Circa 150 jet militari cinesi hanno volato su Taiwan in quattro giorni. Dal 1° al 4 ottobre i caccia dell’esercito della Cina sono entrati nello spazio di difesa aereo dell’isola per mostrare i muscoli. Taiwan si considera uno stato sovrano senza bisogno di dichiarare l’indipendenza. La Cina, dal canto suo, vede l’isola come una sua provincia e ritiene che il suo governo, che definisce separatista, la stia portando verso una dichiarazione formale di indipendenza. Per impedirlo non ha escluso l’uso della forza.
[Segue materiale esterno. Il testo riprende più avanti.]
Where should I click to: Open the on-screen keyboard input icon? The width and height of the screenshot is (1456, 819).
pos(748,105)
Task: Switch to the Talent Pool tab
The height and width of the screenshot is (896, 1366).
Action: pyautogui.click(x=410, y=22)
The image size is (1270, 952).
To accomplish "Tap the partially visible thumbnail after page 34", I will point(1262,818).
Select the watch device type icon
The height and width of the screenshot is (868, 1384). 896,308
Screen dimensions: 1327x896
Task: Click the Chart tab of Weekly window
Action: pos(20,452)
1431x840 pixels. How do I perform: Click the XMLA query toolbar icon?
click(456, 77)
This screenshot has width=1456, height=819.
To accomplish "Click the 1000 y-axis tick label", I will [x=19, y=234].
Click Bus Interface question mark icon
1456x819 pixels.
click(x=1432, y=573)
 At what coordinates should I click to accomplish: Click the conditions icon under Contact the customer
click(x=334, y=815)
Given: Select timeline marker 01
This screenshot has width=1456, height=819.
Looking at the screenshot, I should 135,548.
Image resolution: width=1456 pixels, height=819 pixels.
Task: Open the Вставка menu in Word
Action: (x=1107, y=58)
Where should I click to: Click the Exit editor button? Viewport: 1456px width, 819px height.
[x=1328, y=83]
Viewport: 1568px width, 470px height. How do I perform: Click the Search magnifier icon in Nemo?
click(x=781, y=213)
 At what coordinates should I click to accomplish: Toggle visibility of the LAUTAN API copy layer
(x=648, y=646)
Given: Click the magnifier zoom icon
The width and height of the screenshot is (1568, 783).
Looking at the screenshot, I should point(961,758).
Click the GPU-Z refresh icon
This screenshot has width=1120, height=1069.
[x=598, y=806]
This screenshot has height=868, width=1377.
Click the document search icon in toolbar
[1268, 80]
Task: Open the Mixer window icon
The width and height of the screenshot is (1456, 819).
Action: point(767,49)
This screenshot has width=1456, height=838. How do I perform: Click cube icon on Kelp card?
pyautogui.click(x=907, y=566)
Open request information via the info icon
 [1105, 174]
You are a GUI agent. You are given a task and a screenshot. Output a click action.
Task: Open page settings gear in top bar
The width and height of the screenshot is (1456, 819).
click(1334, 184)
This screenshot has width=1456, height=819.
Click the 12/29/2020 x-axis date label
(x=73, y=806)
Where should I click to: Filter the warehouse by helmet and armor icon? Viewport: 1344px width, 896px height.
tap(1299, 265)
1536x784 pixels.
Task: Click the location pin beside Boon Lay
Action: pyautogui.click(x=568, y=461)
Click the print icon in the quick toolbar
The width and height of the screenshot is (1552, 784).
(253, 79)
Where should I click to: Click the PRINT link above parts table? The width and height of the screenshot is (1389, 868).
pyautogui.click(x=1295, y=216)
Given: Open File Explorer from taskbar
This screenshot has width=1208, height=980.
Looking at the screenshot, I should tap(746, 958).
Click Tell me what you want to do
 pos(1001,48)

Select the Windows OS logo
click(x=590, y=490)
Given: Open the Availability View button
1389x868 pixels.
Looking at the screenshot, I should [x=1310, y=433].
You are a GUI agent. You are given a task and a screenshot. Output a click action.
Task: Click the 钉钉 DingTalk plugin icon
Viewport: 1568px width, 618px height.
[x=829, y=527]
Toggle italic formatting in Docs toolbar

Quei caccia su Taiwan sembrano, quindi, una dimostrazione di forza militare della Cina. Per il ministro della Difesa di Taiwan, Chiu Kuo-cheng, si tratta di “una delle peggiori tensioni militari con la Cina da oltre 40 anni”. La zona di difesa aerea di Taiwan si estende su un’area che copre lo stretto di Taiwan e un’ampia fascia della Cina continentale, quei jet pertanto hanno rappresentato per Taiwan un’incursione. Per il ministro della Difesa taiwanese, “la Cina ha già la capacità di invadere Taiwan e sarà in grado di organizzare un’invasione su larga scala entro il 2025”. Lo ha riferito al Global Times.

In questo clima di tensione crescente, gli Stati Uniti hanno confermato che continueranno a rispettare “l’accordo di Taiwan”. “Ho parlato di Taiwan con il presidente Xi (il presidente della Cina, ndr). Siamo d’accordo, ci atterremo all’accordo di Taiwan. Abbiamo chiarito che non penso che dovrebbe fare altro che rispettare l’accordo”, ha detto il presidente Usa,  Joe Biden. L’accordo di Taiwan consente a Washington di mantenere una relazione con Taiwan, con cui ha interessi economici da difendere. In base al Taiwan Relations Act di Washington, gli Stati Uniti devono aiutare Taiwan a difendersi e, per questo, all’isola vendono armi e inviano navi da guerra.